◆ What is required
Using the records below, filter out every line that lacks "Task" and copy the rest.

◆ Records provided
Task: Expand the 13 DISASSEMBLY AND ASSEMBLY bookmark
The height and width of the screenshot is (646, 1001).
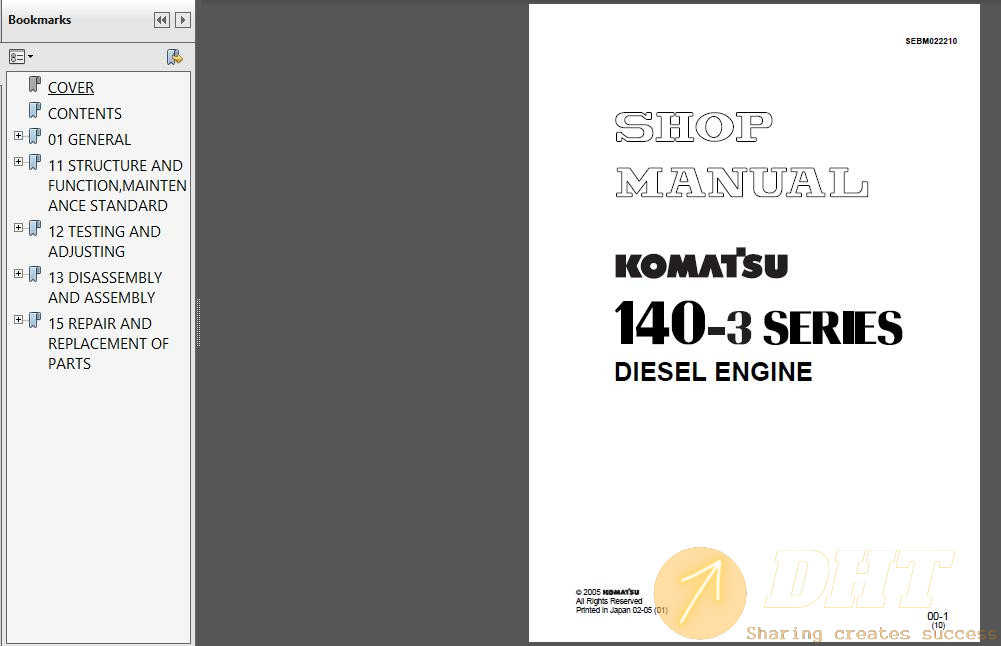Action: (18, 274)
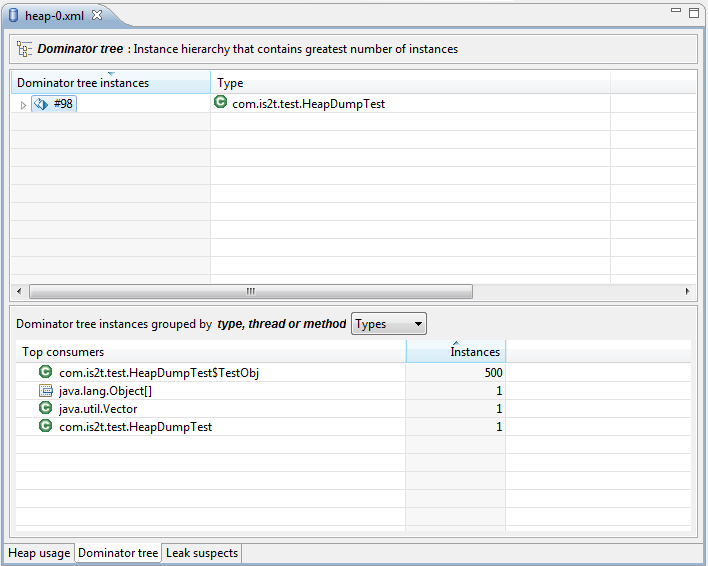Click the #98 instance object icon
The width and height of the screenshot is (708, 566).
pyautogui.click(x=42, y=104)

---

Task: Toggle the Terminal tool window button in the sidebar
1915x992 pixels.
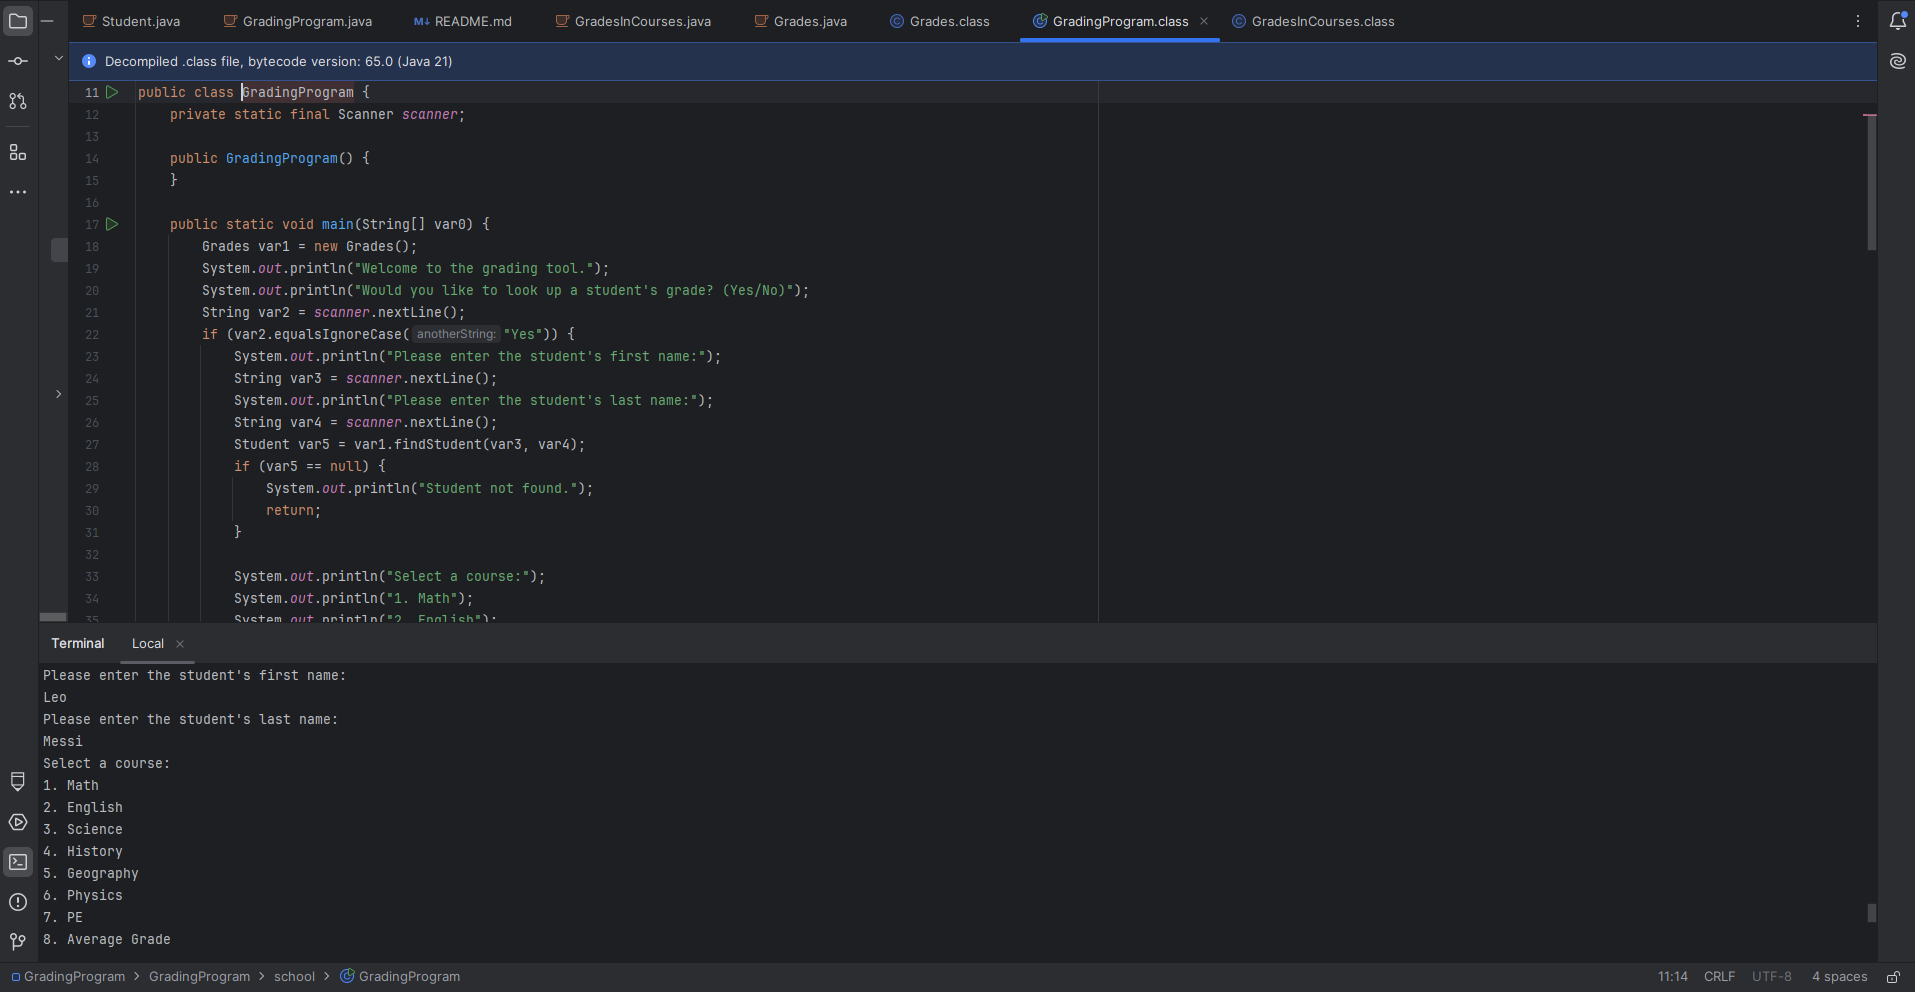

◆ Response
Task: Expand the 13 DISASSEMBLY AND ASSEMBLY bookmark
Task: Toggle the Terminal tool window button in the sidebar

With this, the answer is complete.